AIM OF THE TASK: Every entry in the following listing must be restated word for word, though not its pictures.

··········

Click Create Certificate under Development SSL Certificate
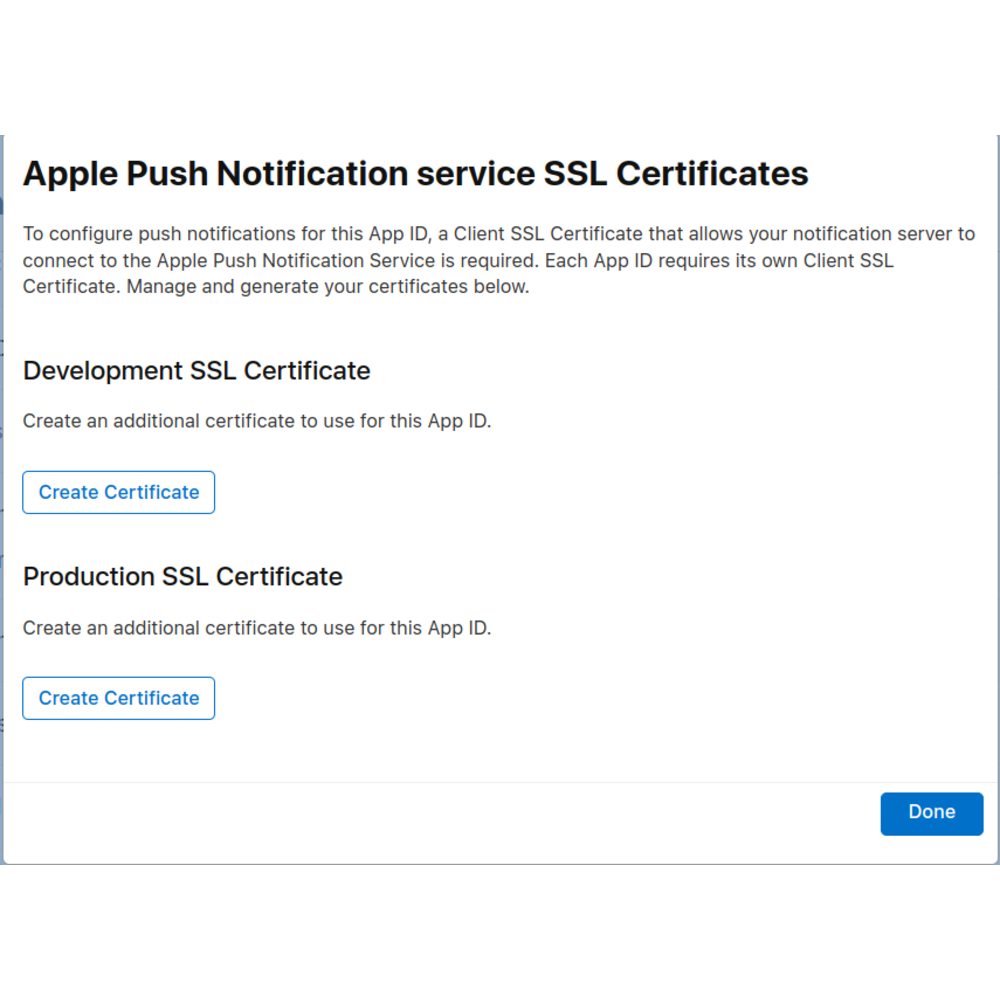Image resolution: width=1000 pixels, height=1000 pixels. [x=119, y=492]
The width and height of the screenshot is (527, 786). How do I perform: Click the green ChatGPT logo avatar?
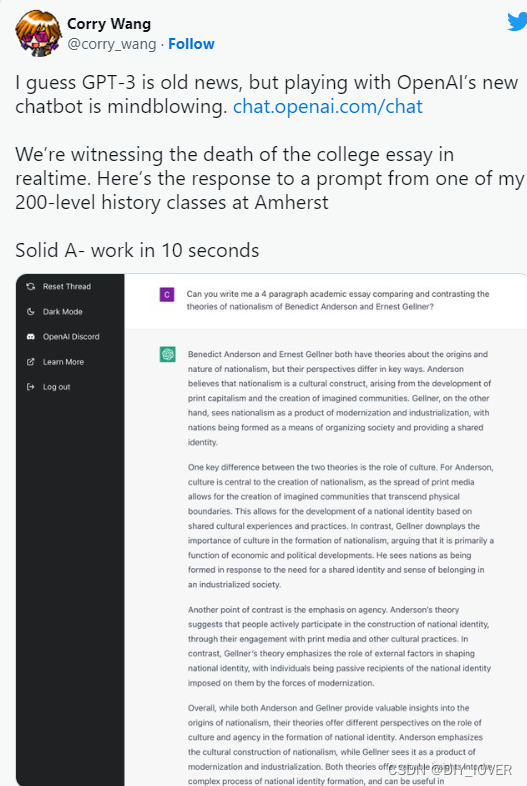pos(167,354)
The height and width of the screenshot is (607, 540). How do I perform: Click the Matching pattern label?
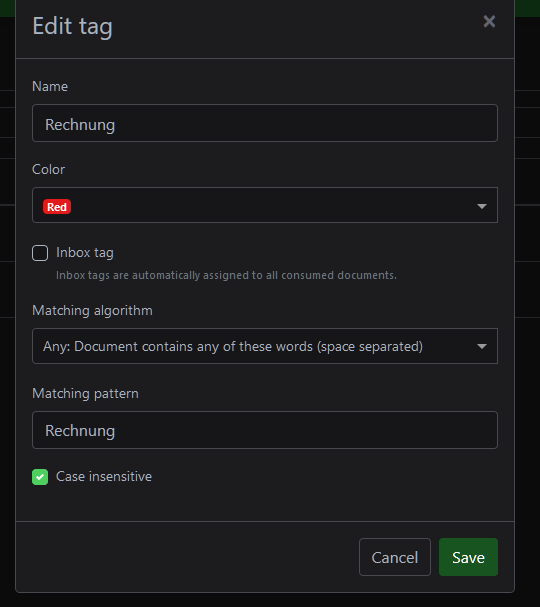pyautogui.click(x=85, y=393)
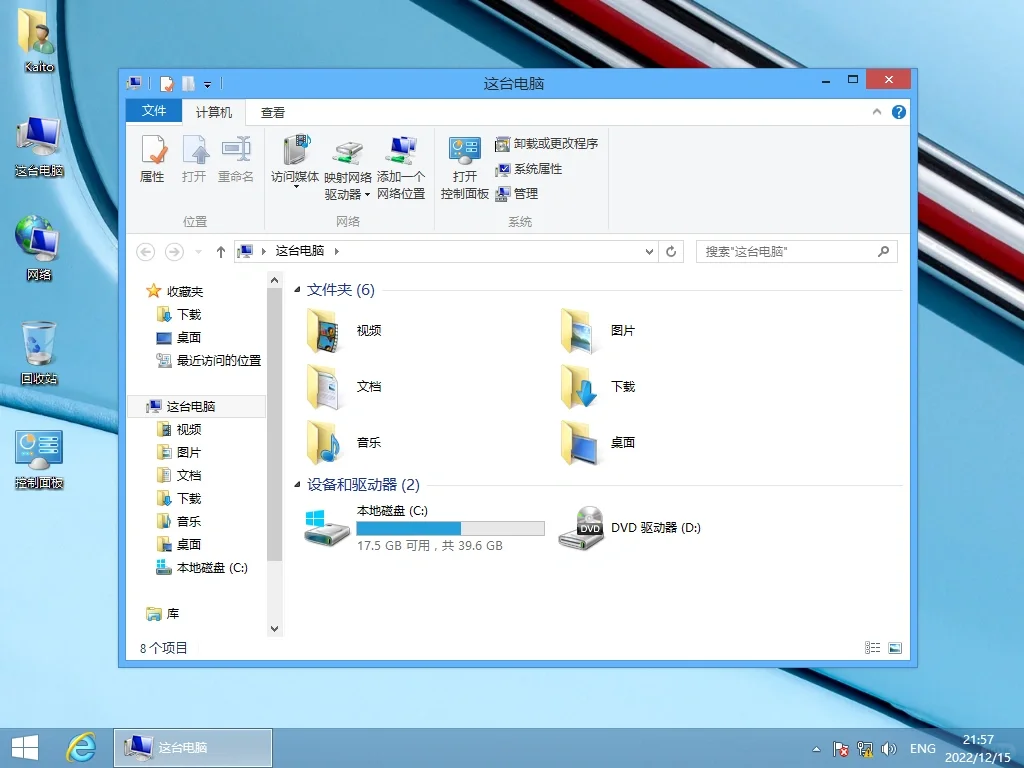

··········

RESULT:
Click Create Certificate under Development SSL Certificate
Image resolution: width=1000 pixels, height=1000 pixels. [x=119, y=492]
The width and height of the screenshot is (527, 786). How do I perform: Click the green ChatGPT logo avatar?
pos(167,354)
The height and width of the screenshot is (607, 540). How do I perform: Click the Matching pattern label?
pyautogui.click(x=85, y=393)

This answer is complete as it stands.